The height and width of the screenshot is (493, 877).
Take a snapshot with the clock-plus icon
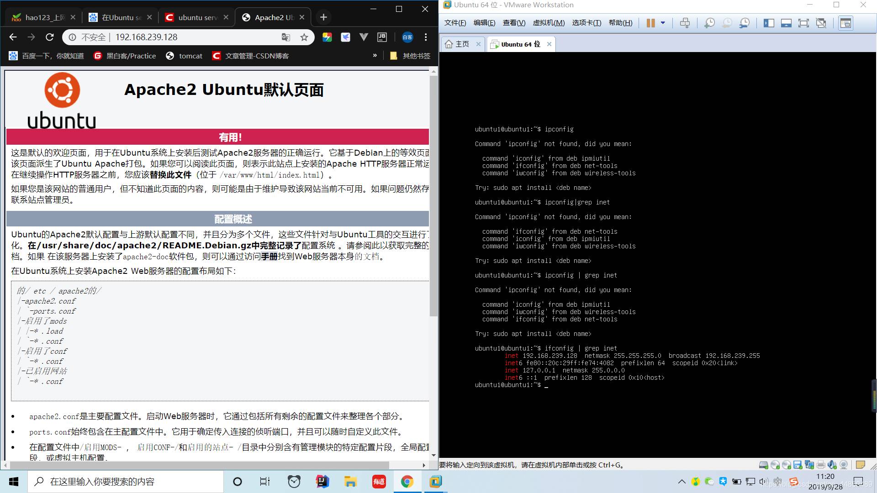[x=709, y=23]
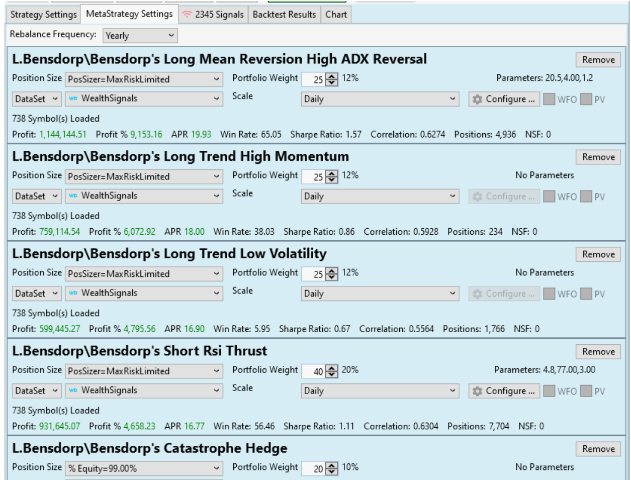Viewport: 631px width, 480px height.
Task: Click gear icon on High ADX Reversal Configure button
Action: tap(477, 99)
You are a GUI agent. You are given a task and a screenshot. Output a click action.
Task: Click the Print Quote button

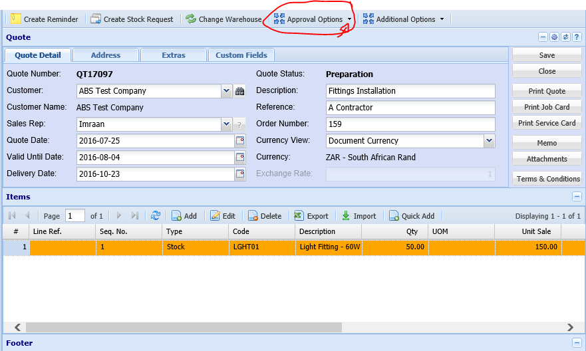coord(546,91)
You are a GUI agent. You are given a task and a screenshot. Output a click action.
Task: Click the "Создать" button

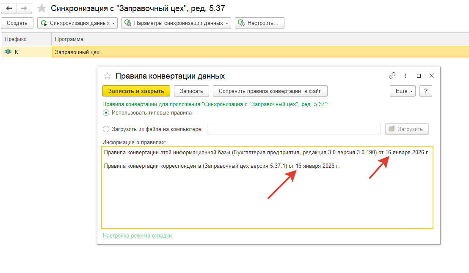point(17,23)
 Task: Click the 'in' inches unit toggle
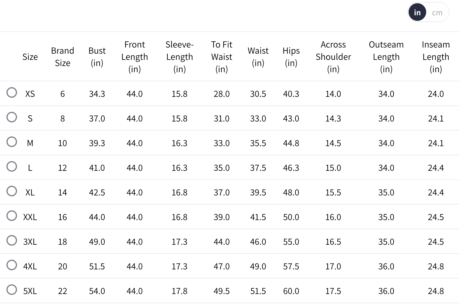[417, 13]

## Required work
Repeat the material line for line. Pictures stay out of the copy.

## Final answer
The height and width of the screenshot is (493, 877).
Take a snapshot with the clock-plus icon
[x=709, y=23]
Viewport: 631px width, 480px height.
Task: Click gear icon on High ADX Reversal Configure button
Action: tap(477, 99)
You are a GUI agent. You are given a task and a screenshot. Output a click action.
Task: Click the Print Quote button

coord(546,91)
You are a GUI agent. You are given a task and a screenshot. Output a click action.
Task: Click the "Создать" button

point(17,23)
 Task: Click the 'in' inches unit toggle
[417, 13]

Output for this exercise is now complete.